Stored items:
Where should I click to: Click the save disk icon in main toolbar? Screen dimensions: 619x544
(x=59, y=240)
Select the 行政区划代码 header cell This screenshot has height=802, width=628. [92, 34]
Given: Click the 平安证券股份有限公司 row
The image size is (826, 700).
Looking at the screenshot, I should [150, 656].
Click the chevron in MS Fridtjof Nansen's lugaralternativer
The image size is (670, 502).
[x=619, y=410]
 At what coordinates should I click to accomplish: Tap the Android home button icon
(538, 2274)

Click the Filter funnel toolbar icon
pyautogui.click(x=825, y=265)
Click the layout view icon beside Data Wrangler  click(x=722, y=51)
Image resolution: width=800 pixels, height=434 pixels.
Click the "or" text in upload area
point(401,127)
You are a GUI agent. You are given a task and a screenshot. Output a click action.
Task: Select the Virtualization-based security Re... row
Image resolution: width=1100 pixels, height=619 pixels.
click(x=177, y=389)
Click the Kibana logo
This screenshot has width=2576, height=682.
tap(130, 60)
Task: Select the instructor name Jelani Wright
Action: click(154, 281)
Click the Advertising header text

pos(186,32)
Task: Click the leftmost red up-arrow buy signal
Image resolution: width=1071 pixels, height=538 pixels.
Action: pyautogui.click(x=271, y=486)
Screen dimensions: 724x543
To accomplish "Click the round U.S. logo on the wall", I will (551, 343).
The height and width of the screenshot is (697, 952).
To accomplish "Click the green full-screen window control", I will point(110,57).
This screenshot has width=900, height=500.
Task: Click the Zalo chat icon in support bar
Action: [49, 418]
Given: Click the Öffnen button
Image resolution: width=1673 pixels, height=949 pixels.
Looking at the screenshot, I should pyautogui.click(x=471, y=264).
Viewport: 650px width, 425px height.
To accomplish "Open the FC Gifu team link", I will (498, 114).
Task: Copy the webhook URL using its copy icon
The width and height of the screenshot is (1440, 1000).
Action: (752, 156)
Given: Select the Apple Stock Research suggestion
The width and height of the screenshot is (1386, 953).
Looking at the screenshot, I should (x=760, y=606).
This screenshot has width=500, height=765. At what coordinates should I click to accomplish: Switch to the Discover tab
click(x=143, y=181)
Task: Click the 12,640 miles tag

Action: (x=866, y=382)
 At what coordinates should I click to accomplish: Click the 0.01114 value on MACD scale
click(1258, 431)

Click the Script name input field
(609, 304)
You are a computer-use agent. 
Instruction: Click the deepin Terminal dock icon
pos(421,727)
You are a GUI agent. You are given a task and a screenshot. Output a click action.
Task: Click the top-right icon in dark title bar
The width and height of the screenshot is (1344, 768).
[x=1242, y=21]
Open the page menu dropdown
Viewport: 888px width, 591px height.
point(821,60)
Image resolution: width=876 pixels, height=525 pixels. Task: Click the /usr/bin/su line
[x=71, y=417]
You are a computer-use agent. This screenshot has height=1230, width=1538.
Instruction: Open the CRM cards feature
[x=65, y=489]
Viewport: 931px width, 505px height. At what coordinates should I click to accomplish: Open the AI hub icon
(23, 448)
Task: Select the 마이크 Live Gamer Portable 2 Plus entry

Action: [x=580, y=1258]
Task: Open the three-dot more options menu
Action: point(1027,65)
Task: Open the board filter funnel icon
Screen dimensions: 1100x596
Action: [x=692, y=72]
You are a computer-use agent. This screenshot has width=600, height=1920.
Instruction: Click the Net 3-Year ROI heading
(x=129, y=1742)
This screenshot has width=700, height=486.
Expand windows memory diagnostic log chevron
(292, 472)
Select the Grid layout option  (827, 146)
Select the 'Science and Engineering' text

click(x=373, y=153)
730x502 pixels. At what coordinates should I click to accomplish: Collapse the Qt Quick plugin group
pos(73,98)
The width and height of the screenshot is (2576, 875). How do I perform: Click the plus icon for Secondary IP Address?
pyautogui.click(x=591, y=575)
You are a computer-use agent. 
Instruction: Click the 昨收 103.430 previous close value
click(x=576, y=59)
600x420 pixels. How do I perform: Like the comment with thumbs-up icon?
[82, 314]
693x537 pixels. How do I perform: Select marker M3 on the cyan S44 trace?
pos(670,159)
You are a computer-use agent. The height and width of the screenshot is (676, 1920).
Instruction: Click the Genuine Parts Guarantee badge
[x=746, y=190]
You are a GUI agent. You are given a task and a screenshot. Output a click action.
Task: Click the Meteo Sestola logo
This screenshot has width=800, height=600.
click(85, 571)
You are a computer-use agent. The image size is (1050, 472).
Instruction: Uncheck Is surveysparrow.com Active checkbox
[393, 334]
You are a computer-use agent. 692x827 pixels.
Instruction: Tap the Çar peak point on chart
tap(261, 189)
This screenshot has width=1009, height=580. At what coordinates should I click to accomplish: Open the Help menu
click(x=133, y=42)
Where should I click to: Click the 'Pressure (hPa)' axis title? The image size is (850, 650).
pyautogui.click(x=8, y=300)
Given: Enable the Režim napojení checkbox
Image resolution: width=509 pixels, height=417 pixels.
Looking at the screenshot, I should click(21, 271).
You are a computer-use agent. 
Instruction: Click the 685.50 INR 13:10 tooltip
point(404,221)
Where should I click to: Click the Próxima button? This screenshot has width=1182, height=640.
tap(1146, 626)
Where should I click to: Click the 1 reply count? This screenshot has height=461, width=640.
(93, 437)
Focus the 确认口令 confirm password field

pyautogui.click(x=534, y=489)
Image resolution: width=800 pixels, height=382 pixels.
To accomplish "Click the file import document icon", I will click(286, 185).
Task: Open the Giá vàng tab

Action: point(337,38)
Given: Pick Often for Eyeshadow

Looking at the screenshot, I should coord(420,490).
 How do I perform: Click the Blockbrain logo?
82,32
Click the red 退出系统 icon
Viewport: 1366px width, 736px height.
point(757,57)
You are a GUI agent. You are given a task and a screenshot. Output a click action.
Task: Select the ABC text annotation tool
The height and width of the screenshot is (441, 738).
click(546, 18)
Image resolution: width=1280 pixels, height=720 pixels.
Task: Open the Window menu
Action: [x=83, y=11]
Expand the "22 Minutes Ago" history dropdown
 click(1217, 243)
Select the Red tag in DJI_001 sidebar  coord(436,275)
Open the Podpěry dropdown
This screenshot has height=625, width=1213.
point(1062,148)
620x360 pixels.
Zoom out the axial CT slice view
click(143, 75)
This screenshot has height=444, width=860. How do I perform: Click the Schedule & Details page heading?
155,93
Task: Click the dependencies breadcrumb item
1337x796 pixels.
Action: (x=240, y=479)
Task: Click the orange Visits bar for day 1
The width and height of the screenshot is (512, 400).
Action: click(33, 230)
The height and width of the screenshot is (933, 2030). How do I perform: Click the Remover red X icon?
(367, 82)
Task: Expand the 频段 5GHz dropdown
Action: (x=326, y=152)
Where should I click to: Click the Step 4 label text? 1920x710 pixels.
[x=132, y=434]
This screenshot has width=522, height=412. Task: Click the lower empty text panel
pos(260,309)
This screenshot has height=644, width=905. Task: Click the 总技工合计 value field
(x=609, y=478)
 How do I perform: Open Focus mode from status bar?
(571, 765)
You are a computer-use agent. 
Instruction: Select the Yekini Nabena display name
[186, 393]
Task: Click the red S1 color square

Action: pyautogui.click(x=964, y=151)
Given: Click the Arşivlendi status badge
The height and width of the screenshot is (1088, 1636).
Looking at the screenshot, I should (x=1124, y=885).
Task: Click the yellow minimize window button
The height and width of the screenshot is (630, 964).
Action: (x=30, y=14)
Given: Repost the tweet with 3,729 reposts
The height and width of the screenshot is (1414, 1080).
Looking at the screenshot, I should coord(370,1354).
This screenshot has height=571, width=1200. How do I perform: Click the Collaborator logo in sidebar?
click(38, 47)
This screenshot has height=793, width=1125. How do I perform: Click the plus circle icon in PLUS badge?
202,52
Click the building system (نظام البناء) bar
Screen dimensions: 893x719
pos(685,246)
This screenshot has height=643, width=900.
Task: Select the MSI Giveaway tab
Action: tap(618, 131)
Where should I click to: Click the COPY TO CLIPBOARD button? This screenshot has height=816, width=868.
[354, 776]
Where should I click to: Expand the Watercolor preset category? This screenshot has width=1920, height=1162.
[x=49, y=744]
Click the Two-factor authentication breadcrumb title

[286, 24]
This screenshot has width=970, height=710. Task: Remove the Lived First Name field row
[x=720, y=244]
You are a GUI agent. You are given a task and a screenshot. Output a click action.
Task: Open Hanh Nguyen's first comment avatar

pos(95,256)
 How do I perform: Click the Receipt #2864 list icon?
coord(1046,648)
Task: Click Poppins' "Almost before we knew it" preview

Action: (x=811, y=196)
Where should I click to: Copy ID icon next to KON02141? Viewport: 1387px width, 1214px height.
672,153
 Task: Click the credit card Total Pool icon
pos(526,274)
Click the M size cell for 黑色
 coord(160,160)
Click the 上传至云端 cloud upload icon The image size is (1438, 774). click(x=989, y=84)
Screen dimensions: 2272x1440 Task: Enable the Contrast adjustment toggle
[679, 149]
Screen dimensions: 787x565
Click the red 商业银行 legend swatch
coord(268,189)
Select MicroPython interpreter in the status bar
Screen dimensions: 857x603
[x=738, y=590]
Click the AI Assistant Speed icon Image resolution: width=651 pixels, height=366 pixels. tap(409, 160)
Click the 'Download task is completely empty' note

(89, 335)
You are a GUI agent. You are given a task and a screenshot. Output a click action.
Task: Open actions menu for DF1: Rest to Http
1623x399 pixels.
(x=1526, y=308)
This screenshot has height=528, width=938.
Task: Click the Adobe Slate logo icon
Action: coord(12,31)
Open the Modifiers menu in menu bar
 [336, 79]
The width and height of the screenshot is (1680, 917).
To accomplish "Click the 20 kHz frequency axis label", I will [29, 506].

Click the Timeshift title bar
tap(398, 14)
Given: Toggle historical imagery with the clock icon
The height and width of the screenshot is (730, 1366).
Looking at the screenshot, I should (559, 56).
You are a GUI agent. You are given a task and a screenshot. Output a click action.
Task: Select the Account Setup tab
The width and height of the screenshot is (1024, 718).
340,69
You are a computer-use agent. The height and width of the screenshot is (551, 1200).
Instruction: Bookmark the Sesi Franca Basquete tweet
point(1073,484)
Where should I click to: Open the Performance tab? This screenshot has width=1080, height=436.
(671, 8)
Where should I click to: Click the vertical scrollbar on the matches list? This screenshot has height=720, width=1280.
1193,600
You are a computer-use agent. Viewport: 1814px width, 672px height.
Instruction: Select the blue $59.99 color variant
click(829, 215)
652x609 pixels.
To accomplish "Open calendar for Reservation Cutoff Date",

▶ Goal of the exercise
Please transcribe the data exactly from its first line. End with the line that contains "Image resolution: width=800 pixels, height=434".

▶ Solution to this task
Where should I click to: Click the save disk icon in main toolbar? Screen dimensions: 619x544
(x=59, y=240)
Select the 行政区划代码 header cell This screenshot has height=802, width=628. [92, 34]
Given: Click the 平安证券股份有限公司 row
The image size is (826, 700).
Looking at the screenshot, I should [150, 656].
Click the chevron in MS Fridtjof Nansen's lugaralternativer
The image size is (670, 502).
[x=619, y=410]
 At what coordinates should I click to accomplish: Tap the Android home button icon
(538, 2274)

Click the Filter funnel toolbar icon
pyautogui.click(x=825, y=265)
Click the layout view icon beside Data Wrangler  click(x=722, y=51)
Image resolution: width=800 pixels, height=434 pixels.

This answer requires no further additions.